Typical day: Okay, wake up at 6:15 or 6:30, pray on my bed (my letter will explain why), and then while my comps are showering I do my hair and get dressed, and then I usually make breakfast. I try to be serviceful to my companions. The apartment is freezing, people here haven`t invented heaters or air conditioning yet. Also I need to learn to enjoy companionship study more. I  love language study though, I`m reading the BoM in Spanish and marking in different colors all the different grammar principles, like subjunctive and passive voice and whatnot. It is really helpful, but the most helpful thing will just be learning to understand all these fast talking people and speaking the language more. Then we leave around 12 and go to lunch at a mamita`s house, more on that in my letter I think, and then we do random stuff...I can`t remember.
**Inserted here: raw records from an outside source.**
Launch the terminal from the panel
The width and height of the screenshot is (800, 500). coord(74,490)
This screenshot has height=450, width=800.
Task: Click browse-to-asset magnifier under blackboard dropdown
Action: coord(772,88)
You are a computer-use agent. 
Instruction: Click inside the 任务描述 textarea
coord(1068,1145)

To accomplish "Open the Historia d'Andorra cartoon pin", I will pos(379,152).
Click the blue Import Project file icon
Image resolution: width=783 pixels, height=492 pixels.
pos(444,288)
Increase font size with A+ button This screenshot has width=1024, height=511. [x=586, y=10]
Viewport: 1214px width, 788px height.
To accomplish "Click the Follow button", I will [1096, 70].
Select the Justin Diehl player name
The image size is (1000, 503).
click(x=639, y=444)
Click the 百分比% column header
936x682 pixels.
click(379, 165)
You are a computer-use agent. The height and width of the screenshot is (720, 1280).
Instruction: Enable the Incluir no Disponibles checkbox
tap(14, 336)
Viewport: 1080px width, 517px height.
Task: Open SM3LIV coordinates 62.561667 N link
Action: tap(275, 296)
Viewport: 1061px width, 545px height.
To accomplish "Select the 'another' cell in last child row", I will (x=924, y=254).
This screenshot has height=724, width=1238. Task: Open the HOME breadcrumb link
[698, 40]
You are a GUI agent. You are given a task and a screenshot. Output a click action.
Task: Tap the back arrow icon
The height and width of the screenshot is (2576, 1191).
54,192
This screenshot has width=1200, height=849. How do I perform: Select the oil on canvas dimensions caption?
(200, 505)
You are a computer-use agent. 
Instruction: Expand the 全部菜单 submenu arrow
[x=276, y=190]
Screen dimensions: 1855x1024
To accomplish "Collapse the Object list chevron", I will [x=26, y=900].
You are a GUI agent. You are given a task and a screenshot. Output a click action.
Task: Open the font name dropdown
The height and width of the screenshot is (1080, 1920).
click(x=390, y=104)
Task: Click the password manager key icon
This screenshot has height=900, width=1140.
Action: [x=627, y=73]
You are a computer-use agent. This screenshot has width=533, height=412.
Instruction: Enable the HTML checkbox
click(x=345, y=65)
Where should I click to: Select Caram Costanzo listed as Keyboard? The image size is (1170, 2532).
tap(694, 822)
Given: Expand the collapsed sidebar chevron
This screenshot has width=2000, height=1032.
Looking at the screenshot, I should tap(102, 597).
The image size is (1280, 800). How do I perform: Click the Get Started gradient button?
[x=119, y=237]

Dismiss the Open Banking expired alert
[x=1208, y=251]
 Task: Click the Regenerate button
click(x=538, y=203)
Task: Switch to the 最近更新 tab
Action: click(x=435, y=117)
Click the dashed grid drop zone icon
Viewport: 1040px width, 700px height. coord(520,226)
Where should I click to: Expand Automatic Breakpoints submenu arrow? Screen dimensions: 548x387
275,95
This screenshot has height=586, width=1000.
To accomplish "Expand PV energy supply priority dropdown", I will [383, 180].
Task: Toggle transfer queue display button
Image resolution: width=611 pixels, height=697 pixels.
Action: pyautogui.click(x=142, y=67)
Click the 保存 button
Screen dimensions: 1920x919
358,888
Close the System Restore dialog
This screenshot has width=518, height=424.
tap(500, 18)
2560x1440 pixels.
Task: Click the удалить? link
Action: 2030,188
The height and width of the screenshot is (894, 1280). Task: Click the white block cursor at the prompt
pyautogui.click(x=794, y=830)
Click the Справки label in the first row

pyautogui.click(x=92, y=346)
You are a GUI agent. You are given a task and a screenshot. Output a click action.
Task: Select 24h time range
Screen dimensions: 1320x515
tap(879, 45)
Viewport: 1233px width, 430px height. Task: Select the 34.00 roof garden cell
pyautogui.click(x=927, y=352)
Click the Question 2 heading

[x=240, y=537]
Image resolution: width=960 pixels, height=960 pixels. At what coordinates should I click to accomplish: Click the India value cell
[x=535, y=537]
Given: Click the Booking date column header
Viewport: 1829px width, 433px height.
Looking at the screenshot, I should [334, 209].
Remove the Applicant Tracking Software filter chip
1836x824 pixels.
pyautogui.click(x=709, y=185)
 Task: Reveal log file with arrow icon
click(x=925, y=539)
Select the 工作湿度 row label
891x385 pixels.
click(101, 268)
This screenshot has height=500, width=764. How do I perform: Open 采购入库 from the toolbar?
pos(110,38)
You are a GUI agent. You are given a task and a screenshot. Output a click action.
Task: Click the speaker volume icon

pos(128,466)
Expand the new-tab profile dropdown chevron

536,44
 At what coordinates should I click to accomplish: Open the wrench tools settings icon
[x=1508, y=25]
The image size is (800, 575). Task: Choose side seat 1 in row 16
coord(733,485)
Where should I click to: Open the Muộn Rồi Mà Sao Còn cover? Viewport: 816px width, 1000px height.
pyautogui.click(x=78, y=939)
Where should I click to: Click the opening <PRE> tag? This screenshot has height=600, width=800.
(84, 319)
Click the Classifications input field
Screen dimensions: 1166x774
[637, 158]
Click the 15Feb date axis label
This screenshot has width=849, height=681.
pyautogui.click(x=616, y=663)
A lot of stuff we do doesn`t seem to have a point, but mostly consists of talking to people. Sometimes when we have off time we contact, but in the evenings is when we teach the most, which is good because walking here at night is the scariest thing in the world. Walking at night in Provo was scary. Walking at night here is so scary. So so scary. Usually I think I`m going to die. Sometimes my companion wants to contact at night, and I usually think that is a bad idea. The sun sets way too early.

I think that`s all your questions, and that`s basically all I wanted to say. Sorry if this email is a tad more on the negative side. I`m learning to be more patient with myself and the area and stuff. People here are pretty noncommittal. They`ll listen to us, but they won`t do anything we say, like come to church or let us come and teach them. Living here has been the hardest thing I`ve ever done in my life. Every day I`ve wished I could have been called Stateside. But I know I would have had more challenges there. I`m still wondering how I`ll ever survive living here for 18`s so hard. But I`ll pull through. Reading your emails, seeing how many people are encouraging me at home, that has really helped encourage me. I had 28 emails this week!!! And no time to answer any of them!!! :(  Haha anyways, I`ll survive. Still in survival mode, but I will survive.

I love you all soooooo very very much!!!!! Have a great week, please keep praying for me!!! I pray for you all every day!!!